Having the orders done during the previous evening or night is a good idea, says Levy. This means planning 24 hours in advance with the patient’s attending physician. Nurses usually have only one opportunity to discuss the pending transfer with the attending physician, and that time is during early morning rounds. Most delays, as every nurse knows, occur when the attending physician fails or is too busy to review the notes and give a signed approval to move the patient out of the ICU. Many of these suggestion are included in a 1998 Institute report on process change.1
• Consider retaining intensivists. Hospitals with full-time intensivists on each shift have solved this problem. The intensivist can review the notes during the night and sign the orders, Levy says. By morning, the patient can be cleared for transfer.
The advance work also will give the charge nurse ample time to coordinate a bed availability with the step-down floor, Kosnik adds. But to make this work, nurses within the ICU and on the receiving floor have to be willing to work in sync, she says.

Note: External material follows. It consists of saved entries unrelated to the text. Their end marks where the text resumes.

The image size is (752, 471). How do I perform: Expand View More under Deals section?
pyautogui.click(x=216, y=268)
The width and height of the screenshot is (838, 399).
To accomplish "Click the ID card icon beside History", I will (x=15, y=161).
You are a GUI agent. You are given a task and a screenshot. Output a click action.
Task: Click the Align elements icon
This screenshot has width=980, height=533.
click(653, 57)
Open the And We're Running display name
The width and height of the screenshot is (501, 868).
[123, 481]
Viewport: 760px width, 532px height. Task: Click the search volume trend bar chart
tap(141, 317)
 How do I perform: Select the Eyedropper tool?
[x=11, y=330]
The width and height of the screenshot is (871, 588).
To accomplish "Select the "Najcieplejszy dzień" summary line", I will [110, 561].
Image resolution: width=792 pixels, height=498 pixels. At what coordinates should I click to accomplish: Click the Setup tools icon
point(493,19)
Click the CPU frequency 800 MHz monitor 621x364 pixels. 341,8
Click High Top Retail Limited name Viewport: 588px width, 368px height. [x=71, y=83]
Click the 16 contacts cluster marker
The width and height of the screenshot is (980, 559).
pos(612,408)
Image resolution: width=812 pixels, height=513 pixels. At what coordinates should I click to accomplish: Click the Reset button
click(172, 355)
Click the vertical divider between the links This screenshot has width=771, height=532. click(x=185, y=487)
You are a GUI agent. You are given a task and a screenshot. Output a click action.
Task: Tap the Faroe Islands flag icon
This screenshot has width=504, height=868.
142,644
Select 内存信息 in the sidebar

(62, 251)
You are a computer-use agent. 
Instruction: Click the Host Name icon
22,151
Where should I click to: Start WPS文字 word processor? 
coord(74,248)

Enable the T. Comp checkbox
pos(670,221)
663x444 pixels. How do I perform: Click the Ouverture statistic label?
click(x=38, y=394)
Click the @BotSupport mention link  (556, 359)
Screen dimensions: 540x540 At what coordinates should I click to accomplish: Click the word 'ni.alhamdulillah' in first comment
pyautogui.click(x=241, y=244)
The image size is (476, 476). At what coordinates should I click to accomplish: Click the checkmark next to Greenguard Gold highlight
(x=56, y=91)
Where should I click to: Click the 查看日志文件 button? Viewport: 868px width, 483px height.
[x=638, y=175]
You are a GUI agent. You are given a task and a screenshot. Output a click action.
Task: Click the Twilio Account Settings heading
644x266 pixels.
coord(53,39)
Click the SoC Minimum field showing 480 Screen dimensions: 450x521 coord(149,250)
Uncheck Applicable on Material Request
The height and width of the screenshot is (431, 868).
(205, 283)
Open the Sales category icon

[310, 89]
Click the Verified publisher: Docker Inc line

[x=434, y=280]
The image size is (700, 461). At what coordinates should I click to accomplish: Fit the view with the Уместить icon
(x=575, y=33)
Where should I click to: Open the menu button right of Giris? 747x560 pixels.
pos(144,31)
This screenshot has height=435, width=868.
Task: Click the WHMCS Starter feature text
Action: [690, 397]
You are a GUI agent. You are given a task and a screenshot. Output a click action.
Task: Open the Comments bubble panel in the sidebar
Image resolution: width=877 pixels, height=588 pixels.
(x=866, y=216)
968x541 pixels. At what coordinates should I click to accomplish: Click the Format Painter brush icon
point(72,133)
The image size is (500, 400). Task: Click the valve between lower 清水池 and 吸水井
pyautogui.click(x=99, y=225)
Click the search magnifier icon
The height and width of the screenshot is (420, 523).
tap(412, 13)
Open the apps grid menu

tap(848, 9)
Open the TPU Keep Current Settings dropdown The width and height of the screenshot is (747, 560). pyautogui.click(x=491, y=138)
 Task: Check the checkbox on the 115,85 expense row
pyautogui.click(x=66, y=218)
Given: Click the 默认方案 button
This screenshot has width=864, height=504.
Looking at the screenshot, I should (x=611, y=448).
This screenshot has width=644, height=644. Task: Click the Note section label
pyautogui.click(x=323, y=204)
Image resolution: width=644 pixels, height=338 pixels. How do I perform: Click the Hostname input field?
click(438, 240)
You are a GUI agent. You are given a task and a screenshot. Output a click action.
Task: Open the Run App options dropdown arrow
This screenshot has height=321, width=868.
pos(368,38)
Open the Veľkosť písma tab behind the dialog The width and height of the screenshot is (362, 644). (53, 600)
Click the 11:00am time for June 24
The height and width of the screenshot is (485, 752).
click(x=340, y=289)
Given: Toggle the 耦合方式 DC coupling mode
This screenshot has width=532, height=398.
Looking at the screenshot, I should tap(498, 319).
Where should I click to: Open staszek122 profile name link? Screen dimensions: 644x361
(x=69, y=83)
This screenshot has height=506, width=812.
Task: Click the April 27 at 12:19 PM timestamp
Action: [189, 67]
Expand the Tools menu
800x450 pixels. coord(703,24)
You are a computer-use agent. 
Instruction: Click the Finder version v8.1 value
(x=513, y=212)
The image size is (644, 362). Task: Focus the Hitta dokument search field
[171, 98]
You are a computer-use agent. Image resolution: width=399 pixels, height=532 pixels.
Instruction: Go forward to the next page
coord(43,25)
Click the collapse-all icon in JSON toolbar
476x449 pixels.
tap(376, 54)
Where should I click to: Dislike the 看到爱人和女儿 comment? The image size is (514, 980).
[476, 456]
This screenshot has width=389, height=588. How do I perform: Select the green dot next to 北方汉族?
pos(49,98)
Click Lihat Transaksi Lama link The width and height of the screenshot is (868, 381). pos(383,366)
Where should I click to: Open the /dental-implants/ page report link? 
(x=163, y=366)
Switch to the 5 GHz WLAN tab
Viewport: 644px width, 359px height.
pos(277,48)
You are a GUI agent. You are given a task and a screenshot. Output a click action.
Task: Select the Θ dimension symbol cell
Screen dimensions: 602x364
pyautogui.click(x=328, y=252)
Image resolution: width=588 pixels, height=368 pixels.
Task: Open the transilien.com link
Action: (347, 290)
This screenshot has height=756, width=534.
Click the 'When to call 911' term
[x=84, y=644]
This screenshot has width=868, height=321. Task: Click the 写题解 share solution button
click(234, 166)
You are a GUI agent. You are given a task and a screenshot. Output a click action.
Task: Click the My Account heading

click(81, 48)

If the hospital won’t retain an intensivist, empower residents and nurses working as a team to make the diagnostic assessment ahead of obtaining the necessary transfer approvals. This can shorten the time involved by the attending physician in reading the patient notes and filling out the transfer documents. The purpose would be to speed up the approval process not to give residents and nurses transfer authority, Levy states.
• Establish an open ICU. An open unit policy can make admissions and discharges simpler. The patient’s own physician can be responsible for the patients discharge plan, says Michael C. Witte, DO, medical director of the ICU at Mercy Hospital Medical Center in Des Moines, IA.
Some critical care specialists have touted multidisciplinary assessment teams as effective. During morning rounds, the team can collectively identify patients early who may be ready for transfer that afternoon or the following morning, Witte says. "The literature shows that they can be effective in getting appropriate patients out sooner and lowering lengths of stay as well," he adds.
• Use point-of-service (POS) testing. Hospitals are improving their record on testing by moving more technology to the bedside. The institute found POS testing can significantly reduce delays and bottlenecks. Overlook administrators have supplemented these changes by giving critical care official priority in all patient testing, moving the pharmacy closer to the ICU, and emphasizing collaboration between ICU personnel and others such as lab staff and respiratory therapists.
• Transfer patients before, not during or after, shift changes. The reason should be obvious, says Levy. There is too much confusion during shift change. Delays on one shift may cause further delays on the next, Levy adds. Some nurses say that an oncoming shift is better staffed or better able to implement transfers "because it’s quieter," Kosnik says. Nevertheless, patients who are ready should be transferred at the earliest possible time, she stresses.
• Develop dedicated capacity for high-volume activities and procedures. "Predict the need and develop the dedicated capacity," the Institute report indicates. This involves ensuring that physicians are up-to-date at all times on the 20% of patients who are most likely to be sicker or not responding to optimal care than others, Witte says.
On that basis, identifying patients who are likely to transfer within 24 hours can be easier. The average ICU stay ranges around five days, which is down from 10. That alone should help yield indicators on transfer candidates, says Kosnik. To prevent bottlenecks in times of urgent need, at Overlook nurses keep track of at least one patient who can be transferred as the need arises. The status of the patient is re-checked hourly to assess changes, Levy notes.
1. Institute for Healthcare Improvement. Reducing Costs and Improving Outcomes in Adult Intensive Care. Boston; 1998.